I’m a skier. I grew up surrounded by their legacy without ever knowing their story. I was pointed in the direction of one of their unique accomplishments, and so I reached out to Warren Miller Entertainment to see if we could do a story about it, but they weren’t interested. But I was. I started to raise money to try and make a documentary on my own. I eventually talked WME into at least helping me with some interviews. They did and it sparked their interest.
What these guys did was amazing, and that generation, WOW. The stories keep falling in my lap and I’m supposed to tell them, or so I have convinced myself. I am currently working on a second documentary.
And finally, away from skiing and sports in general, we hear you interned for the actor Michael Douglas. How did that come about and what does an intern for a famous Hollywood actor actually do?

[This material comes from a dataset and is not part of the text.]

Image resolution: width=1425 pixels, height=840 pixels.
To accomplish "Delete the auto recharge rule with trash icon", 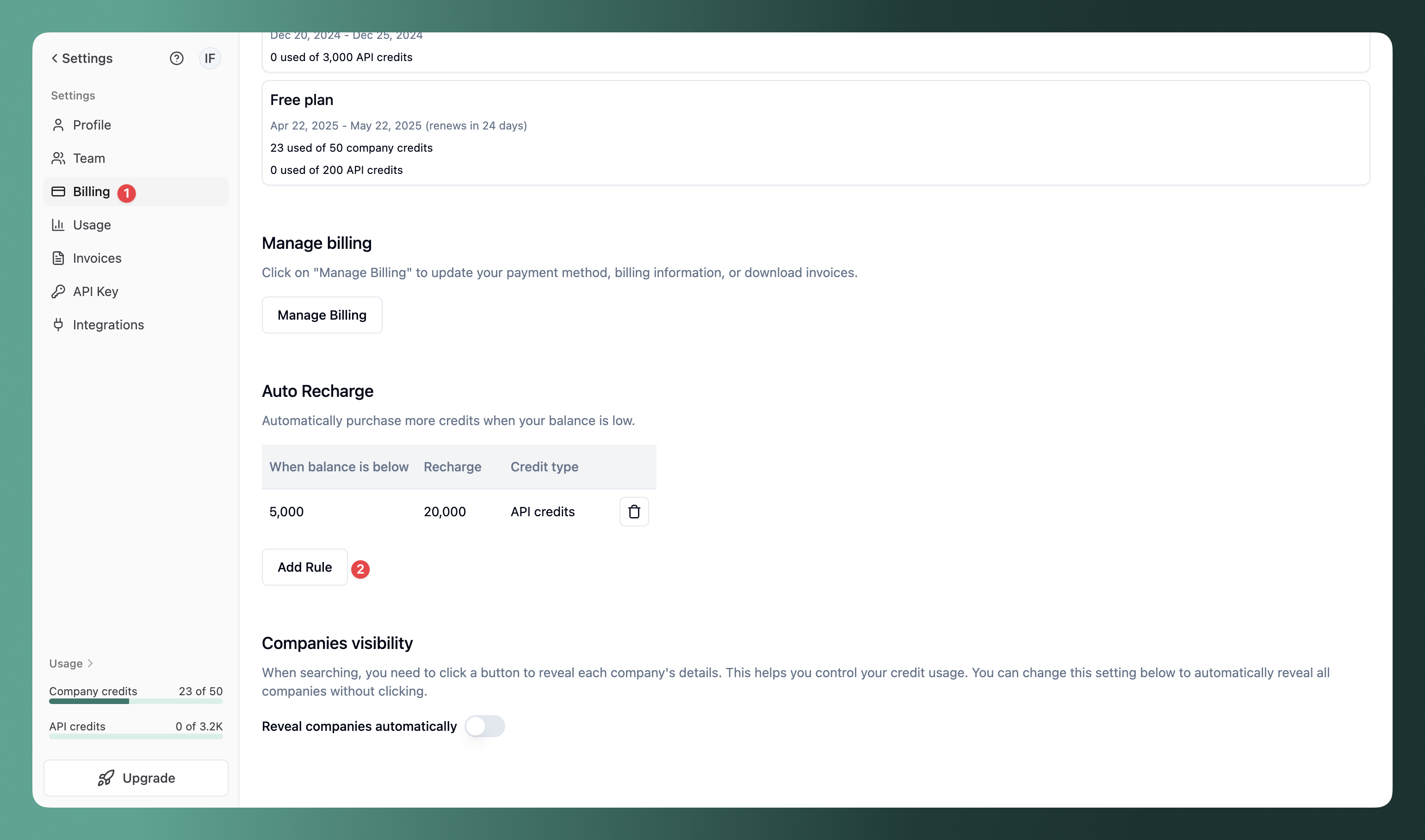I will (634, 511).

This would be another amazing chapter in the book of my life story, part of my Forest Gump journey. In short, while I was attending a graduate film school program at USC, I realized that it wasn’t going to get me the break I needed. So, I snuck onto the Paramount Studios lot and dropped off my resume at the front desk of several departments. In one of the buildings, the girl at the front desk stepped away right as I walked in. I noticed the title on one of the doors down the hallway said Vice President of Development. I ran in the empty office put my resume down on her desk and ran out. A few days later while living in a shit hole in Compton, I got a page to come in for an interview. Turned out it was Douglas / Reuther Productions. They needed an intern to do basically all the crappy work. But my foot was in the door and lots of crazy things happened.